A Família Confiança era uma
família muito pura. Mesmo daquela pureza que já não se fabrica e só se encontra
ou em alfarrabistas de p’reza ou em boutiques de produtos tradicionais. Está
inclusivamente em fase de lançamento uma cadeia de lojas: ‘Confiança
Portuguesa’. Não vai vender galos de barcelos, nem latas de sardinha, nem pães
de deus, nem mesmo rendas da madeiras, mas antes uns pacotes com um sortido de
confiança composto por: 1 Constituição encadernada em lombada francesa, um
cartão da adse, um cartão de eleitor, um cartão de descontos do pingo doce, e
uma ficha de inscrição no acp.
Mas voltemos à família Confiança,
mais especificamente à menina Confiança. Nasceu ali à rua do Arsenal, entre
duas lojas de bacalhau, bem pertinho donde enfiaram uns tiros no bom do dom
Carlos e seu primogénito amado, e bem cedo se revelou uma moça que nunca quebrava
as expectativas de ninguém.
O seu primeiro namorado, César
Camacho, a primeira vez que lhe tentou dar um beijo levou com uma chave de
fendas no olho esquerdo e ainda hoje vende as melhores castanhas assadas do
País à porta do cemitério da Ajuda. Luís Gonçalves, o segundo, ainda ia com a
sua mão direita a pouco mais de 3 cm acima do joelho de Confiança quando esta lhe
enfia com uma faca de barrar manteiga pelo ouvido esquerdo, deixando-o numa
espécie de permanente otite com pernas. Já tendo cristalizado a sua imagem de
amante cruel, permitiu a primeira cópula digna desse nome a Gustavo Meirim, não
deixando de posteriormente o humilhar publicamente revelando detalhes não dignificantes
e ainda menos glorificantes, como sejam, um testículo ligeiramente pontiagudo
que incomodamente a distraia no momento de gratificação. Gustava apenas
conseguiu ter uma nova erecção já com 73 anos depois de uma dose de viagra
intravenoso que lhe foi administrado a troco de um comodato de duas
propriedades rústicas no sobral de monte agraço.

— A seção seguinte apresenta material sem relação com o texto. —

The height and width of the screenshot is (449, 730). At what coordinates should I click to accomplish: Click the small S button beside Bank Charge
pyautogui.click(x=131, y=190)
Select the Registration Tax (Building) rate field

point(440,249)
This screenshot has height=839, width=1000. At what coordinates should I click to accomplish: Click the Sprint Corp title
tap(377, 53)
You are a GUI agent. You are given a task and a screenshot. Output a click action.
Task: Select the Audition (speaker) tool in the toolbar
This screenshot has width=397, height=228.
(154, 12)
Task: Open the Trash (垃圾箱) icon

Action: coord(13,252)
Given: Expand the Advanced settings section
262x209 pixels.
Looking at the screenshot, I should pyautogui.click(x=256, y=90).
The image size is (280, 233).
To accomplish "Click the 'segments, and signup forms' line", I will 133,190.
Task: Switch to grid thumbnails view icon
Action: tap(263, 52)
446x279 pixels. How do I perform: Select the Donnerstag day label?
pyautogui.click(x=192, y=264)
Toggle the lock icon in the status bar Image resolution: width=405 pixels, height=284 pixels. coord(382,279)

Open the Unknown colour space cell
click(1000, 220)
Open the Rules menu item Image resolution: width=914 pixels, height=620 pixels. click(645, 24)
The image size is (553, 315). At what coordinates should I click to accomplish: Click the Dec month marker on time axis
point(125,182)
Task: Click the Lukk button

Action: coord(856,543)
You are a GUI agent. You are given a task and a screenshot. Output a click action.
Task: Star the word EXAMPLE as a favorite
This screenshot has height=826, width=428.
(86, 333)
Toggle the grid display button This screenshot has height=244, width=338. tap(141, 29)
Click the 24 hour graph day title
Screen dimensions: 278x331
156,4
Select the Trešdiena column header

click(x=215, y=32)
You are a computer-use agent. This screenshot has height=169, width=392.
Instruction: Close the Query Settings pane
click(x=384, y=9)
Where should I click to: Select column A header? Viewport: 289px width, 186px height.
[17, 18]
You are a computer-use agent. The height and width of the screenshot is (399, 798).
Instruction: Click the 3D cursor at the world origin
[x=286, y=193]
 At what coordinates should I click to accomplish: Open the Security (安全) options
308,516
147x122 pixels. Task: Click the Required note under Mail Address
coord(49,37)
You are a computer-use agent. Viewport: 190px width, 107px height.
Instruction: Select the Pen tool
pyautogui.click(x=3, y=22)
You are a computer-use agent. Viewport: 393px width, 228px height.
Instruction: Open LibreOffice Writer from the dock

Menina Confiança, entretanto Dona
Confiança, tinha assim bem sedimentada a fama de que quem lhe tocasse nunca
mais se esqueceria. Sou uma mulher de princípios, dizia de forma quase solene,
o meu corpo é como se fosse um artigo constitucional.
É evidente que este comportamento
de Confiança (Fia, para os amigos que, obviamente, não tinha) tanto afastava
clientela como atraia outra mais afoita. Foi assim que um belo dia, dois
amigos, Pedro e Paulo, decidiram fazer uma aposta: qual deles a conseguiria
conquistar sem que levasse mazelas significativas para casa.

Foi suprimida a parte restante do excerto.